### Prompt
Gather and copy out every row below that contains the string "width", matching case.

### Exercise inputs
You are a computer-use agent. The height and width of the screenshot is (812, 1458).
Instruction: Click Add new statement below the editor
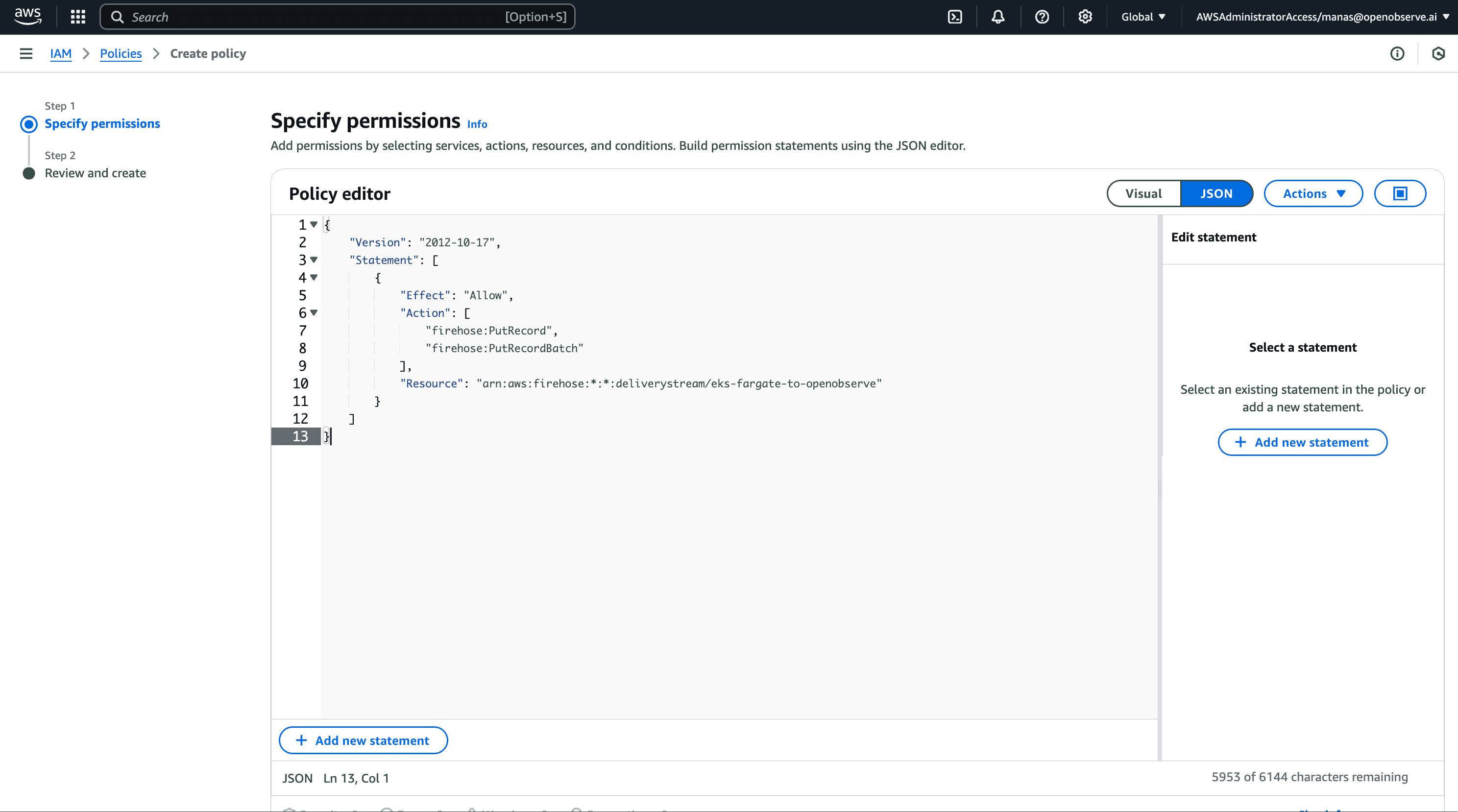pyautogui.click(x=363, y=740)
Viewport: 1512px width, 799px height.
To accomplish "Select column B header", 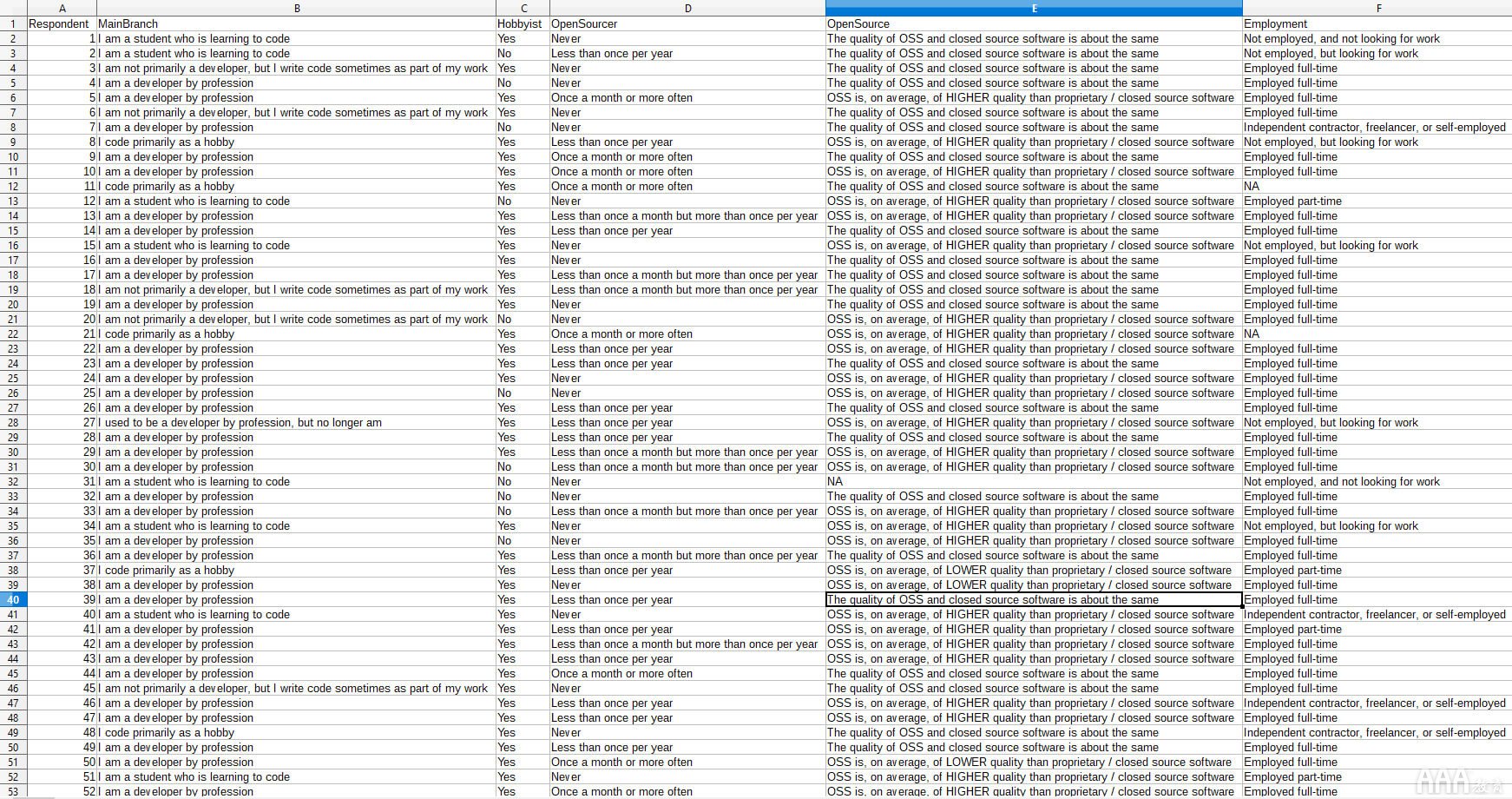I will [x=296, y=8].
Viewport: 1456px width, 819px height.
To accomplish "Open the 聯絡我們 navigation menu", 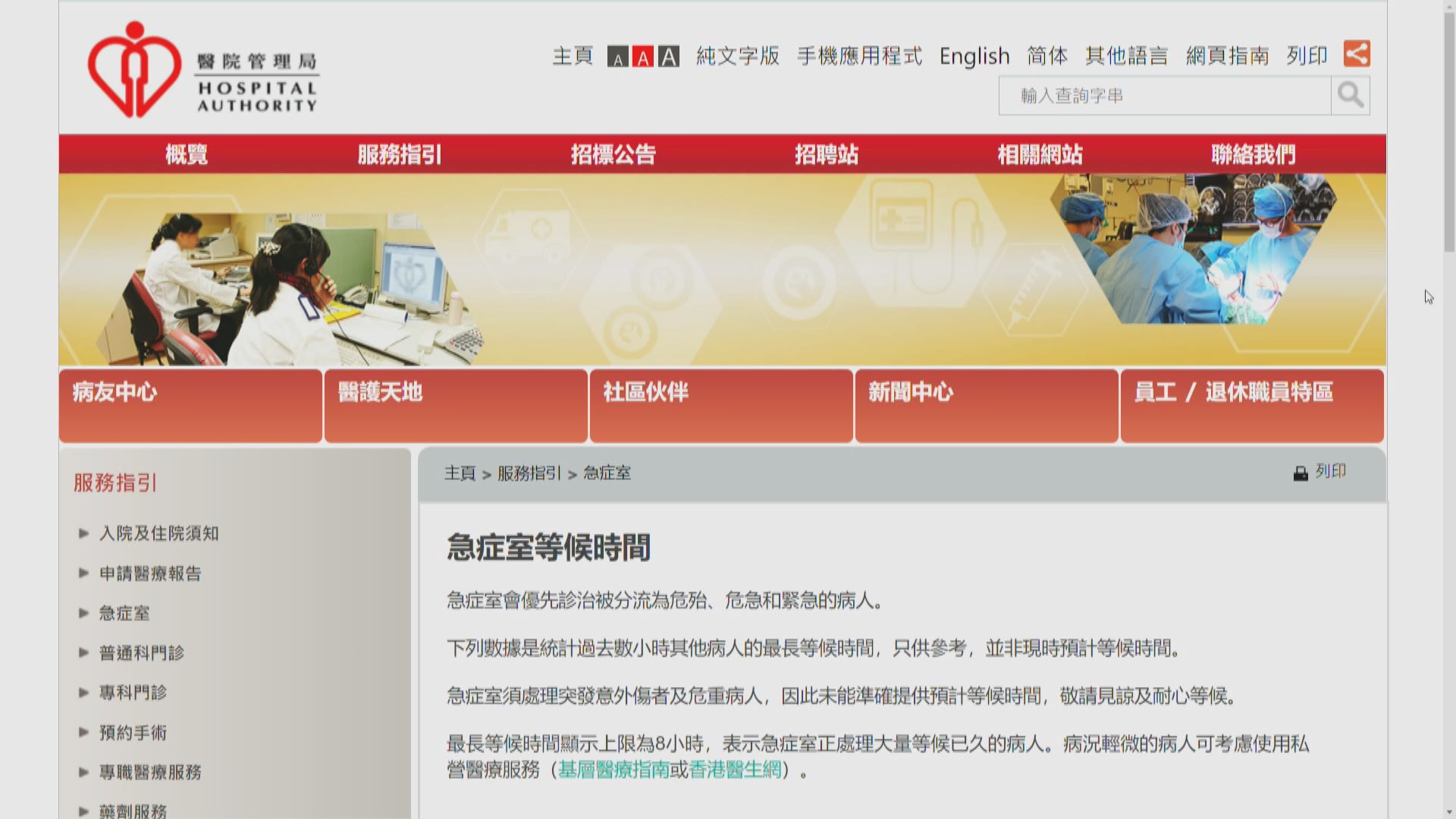I will (x=1254, y=154).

### Answer in full
You are a computer-use agent. The height and width of the screenshot is (812, 1458).
Viewport: 1512px width, 799px height.
Viewport: 1456px width, 819px height.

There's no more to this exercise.